THE MONSTER OF PIEDRAS BLANCAS - How many times did THIS play on Creature Double Feature during my 70's youth?!? Classic 50's b-movie horror that basically has a much nastier version of the Creature from the Black Lagoon. Only this time, instead of wanting to swim with Julie Adams, this monster would rather decapitate you and leave your body to wash up on the California coastal town of Piedras Blancas (yes, it's really there). I remember as a kid, this was pretty strong stuff; the monster routinely carries around severed heads! The local lighthouse keeper leaves the monster meat in the vain hope that his daughter will be safe from the monster's attack. The rest of the town, presumably, is on its own!
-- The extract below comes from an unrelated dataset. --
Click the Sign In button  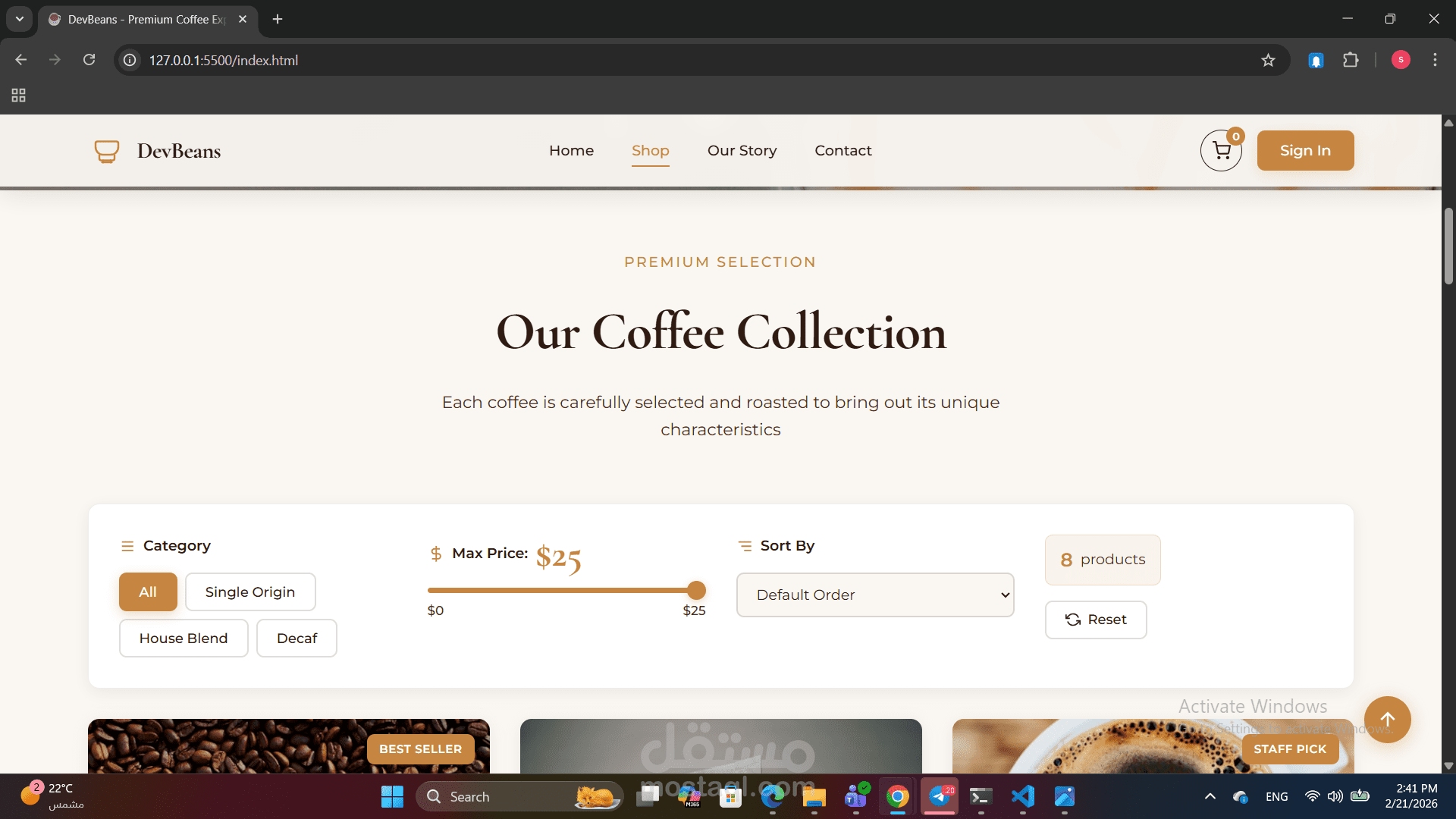(1304, 151)
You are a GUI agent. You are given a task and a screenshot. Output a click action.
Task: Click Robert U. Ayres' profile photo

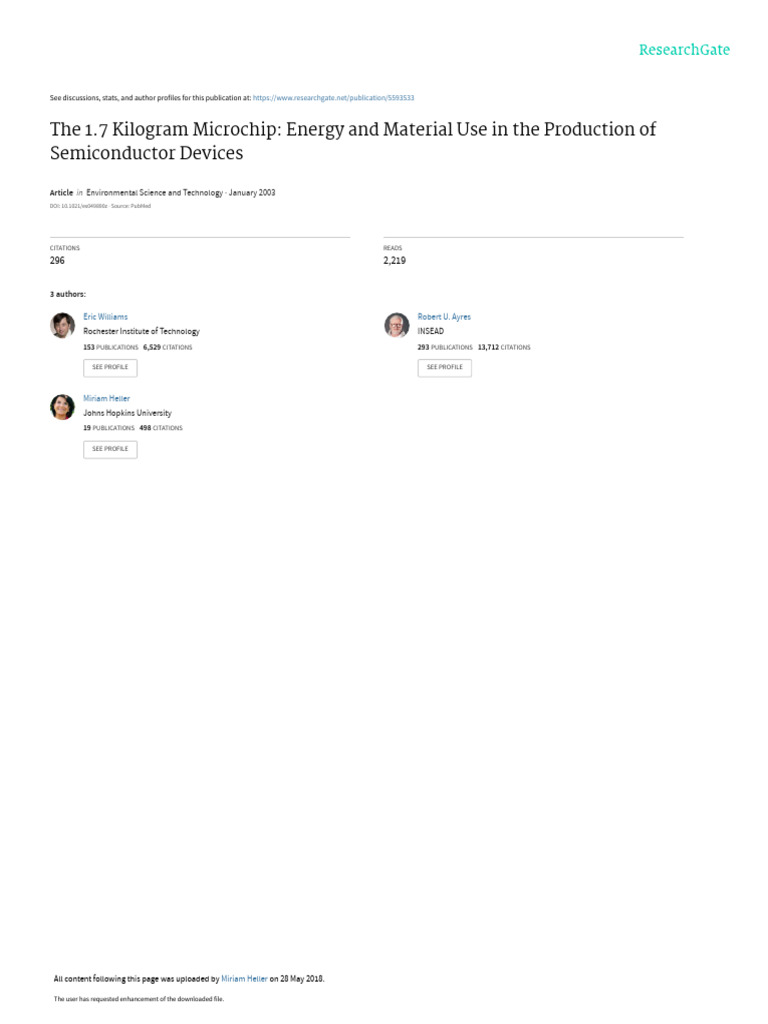[396, 325]
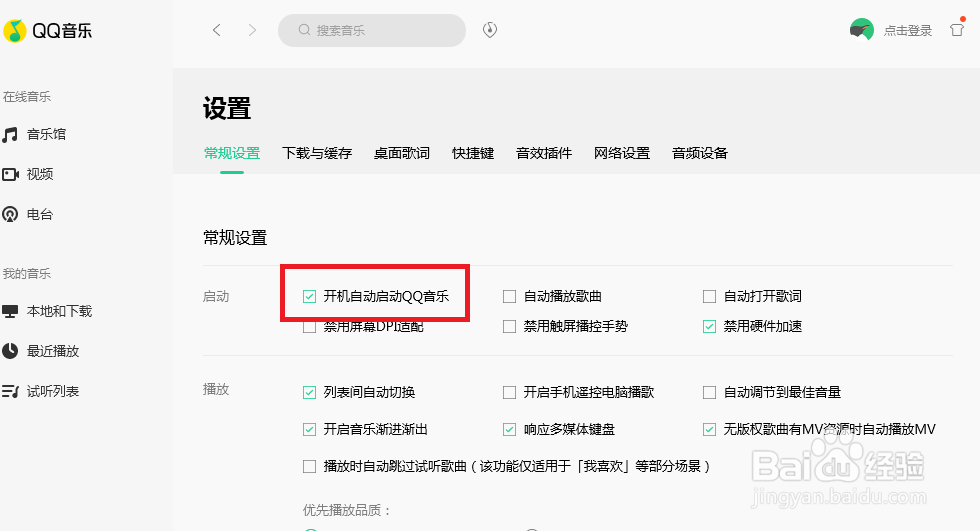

Veteran 50's horror/science fiction actor Les Tremayne stars. A greatly beloved (if nasty) monster icon from the fifties.
THE MUMMY - Speaking of Hammer, after their mega-successful adaptations of Universal's Frankenstein and Dracula movies, what would you expect but for Hammer to do an adaptation of THE MUMMY. However, it's not the classic 1932 Boris Karloff vehicle that's being adapted here; instead, it's the later 1940's Mummy series of pictures that ultimately starred Lon Chaney Jr. as Kharis. Peter Cushing stars as the Egyptologist who battles Christopher Lee as the cloth-wrapped mummy controlled by George Pastell's vengeful Mehemet Bey ("He who robs the graves of Egypt DIES!"). Oddly, James Bernard was not tapped to provide the musical score; however Franz Reizenstein's lush score is absolutely perfect for an Egyptian Mummy movie. Jack Asher is behind the camera while Bernard Robinson handles the superb set design and Roy Ashton returns to provide the makeup effects. The beloved Hammer horror actor Michael Ripper has one of his showiest and funniest scenes.
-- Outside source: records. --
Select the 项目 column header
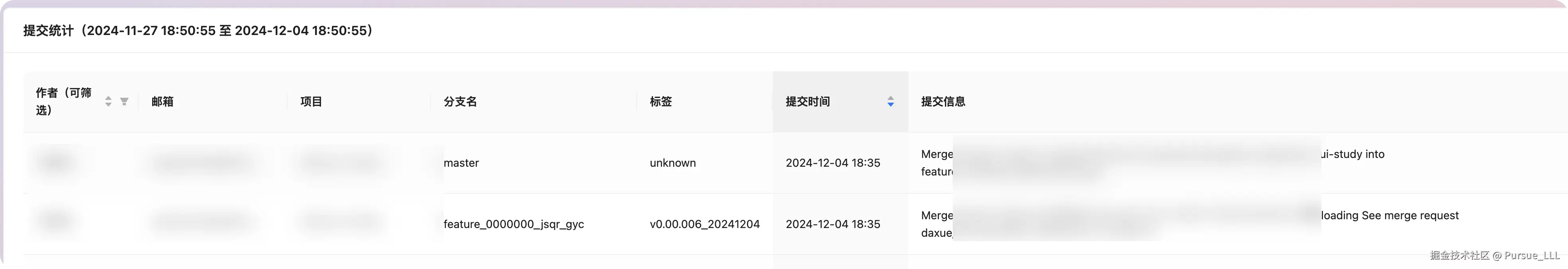The width and height of the screenshot is (1568, 269). (311, 101)

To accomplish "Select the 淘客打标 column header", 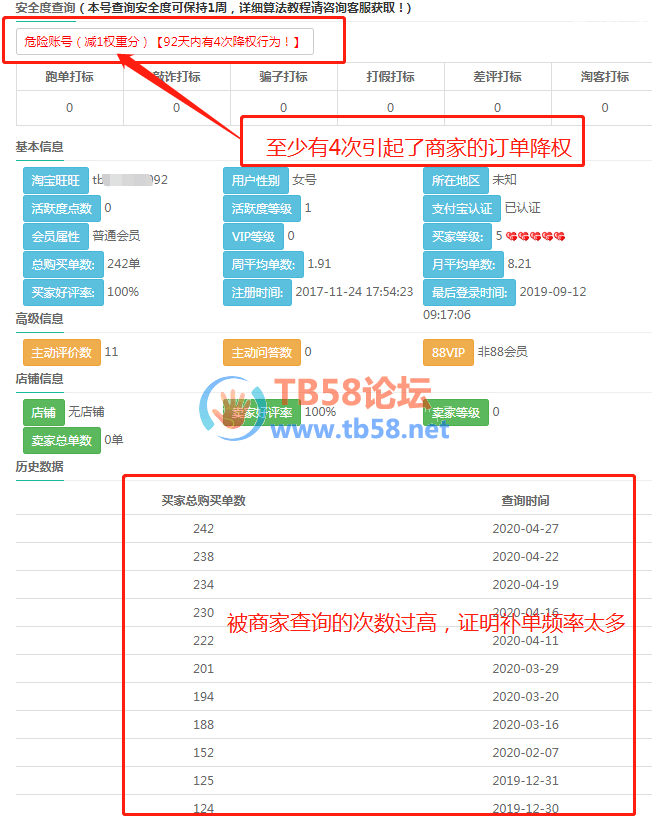I will (x=604, y=77).
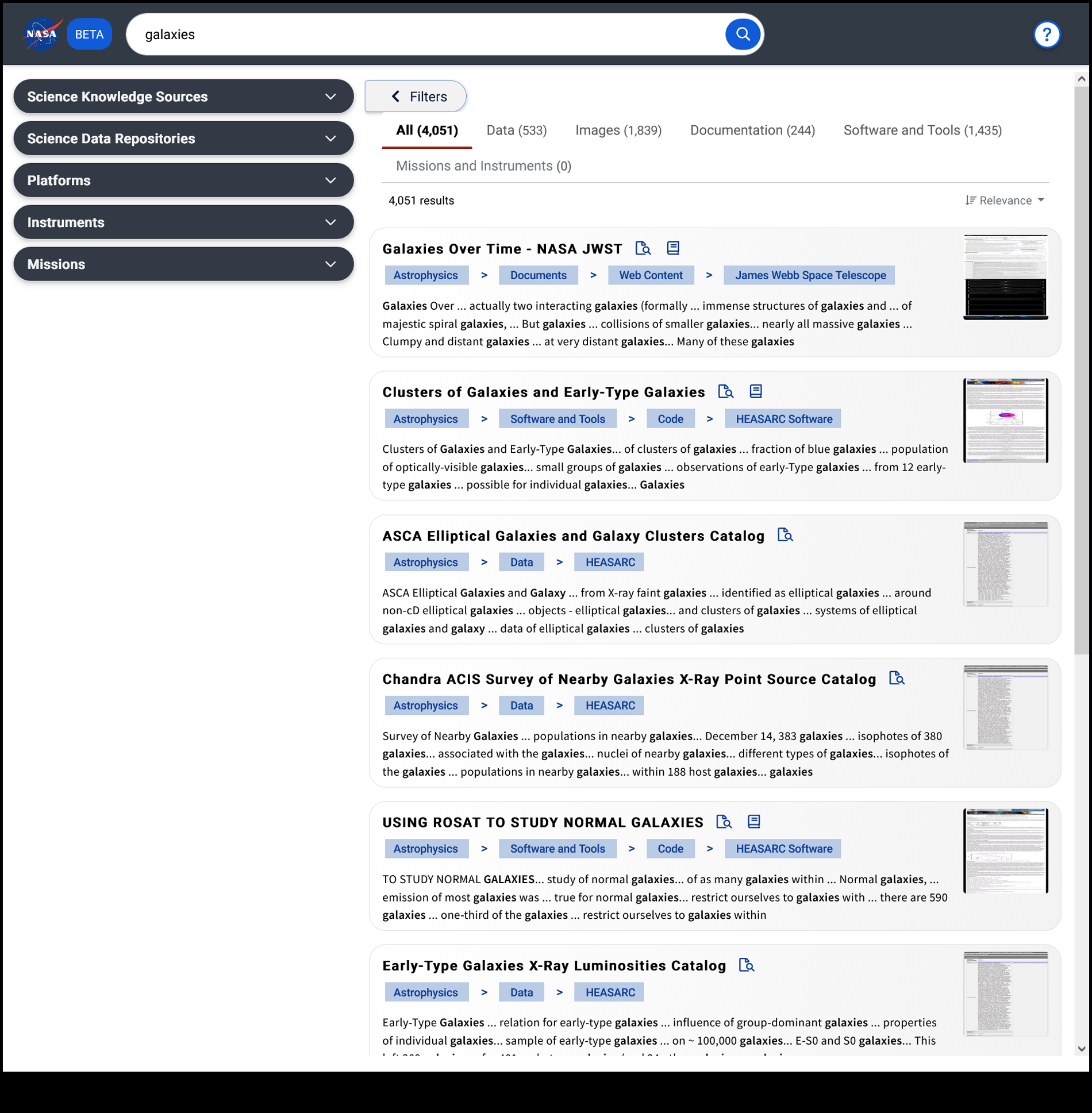This screenshot has height=1113, width=1092.
Task: Expand the Platforms filter panel
Action: point(183,180)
UKIGUSA aka DRIFTING WEEDS aka FLOATING WEEDS - The great Yasujiro Ozu directs this story of a travelling theatre troup arriving in a seaside Japanese town. The ageing head of the troupe (Ganjiro Nakamura) looks up his old flame with whom he had a son; however the son is told the man is actually his uncle. An actress in the troupe becomes jealous and manipulates a young ingenue into seducing the son. Ozu (who co-wrote the screenplay) painstakingly composes each scene and provides a magically gripping experience for the viewer. The film unfolds almost musically with a rhythm all its own.